EXTRACTED INFORMATION:
####
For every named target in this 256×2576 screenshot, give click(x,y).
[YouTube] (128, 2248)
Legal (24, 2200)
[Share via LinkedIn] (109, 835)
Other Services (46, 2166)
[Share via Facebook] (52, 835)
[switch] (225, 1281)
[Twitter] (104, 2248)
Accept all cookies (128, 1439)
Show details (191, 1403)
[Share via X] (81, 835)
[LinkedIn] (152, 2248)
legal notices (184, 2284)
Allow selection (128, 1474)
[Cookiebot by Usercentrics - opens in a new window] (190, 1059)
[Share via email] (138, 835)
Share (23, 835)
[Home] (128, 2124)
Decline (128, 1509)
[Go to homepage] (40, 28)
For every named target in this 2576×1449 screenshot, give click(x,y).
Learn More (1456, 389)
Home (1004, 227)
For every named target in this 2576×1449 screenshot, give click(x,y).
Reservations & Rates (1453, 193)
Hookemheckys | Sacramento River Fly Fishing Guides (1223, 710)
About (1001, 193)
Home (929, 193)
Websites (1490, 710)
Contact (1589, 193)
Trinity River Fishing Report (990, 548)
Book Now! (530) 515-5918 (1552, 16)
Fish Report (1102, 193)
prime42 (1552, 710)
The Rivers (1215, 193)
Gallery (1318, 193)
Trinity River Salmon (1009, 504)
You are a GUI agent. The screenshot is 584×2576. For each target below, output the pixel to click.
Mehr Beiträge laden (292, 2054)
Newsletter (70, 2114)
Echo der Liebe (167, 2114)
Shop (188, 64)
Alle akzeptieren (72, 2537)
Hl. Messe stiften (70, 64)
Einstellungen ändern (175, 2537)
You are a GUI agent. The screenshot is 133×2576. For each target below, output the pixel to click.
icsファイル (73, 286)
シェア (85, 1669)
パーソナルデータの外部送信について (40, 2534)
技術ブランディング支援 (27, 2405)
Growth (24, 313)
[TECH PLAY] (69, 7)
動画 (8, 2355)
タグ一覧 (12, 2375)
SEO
####
TASK ITEM:
Answer with the exact lines running from the one that contains "Alle akzeptieren (72, 2537)" through the last line of the data. Include no other line.

TASK ANSWER:
Alle akzeptieren (72, 2537)
Hl. Messe stiften (70, 64)
Einstellungen ändern (175, 2537)
You are a GUI agent. The screenshot is 133×2576. For each target below, output the pixel to click.
icsファイル (73, 286)
シェア (85, 1669)
パーソナルデータの外部送信について (40, 2534)
技術ブランディング支援 (27, 2405)
Growth (24, 313)
[TECH PLAY] (69, 7)
動画 (8, 2355)
タグ一覧 (12, 2375)
SEO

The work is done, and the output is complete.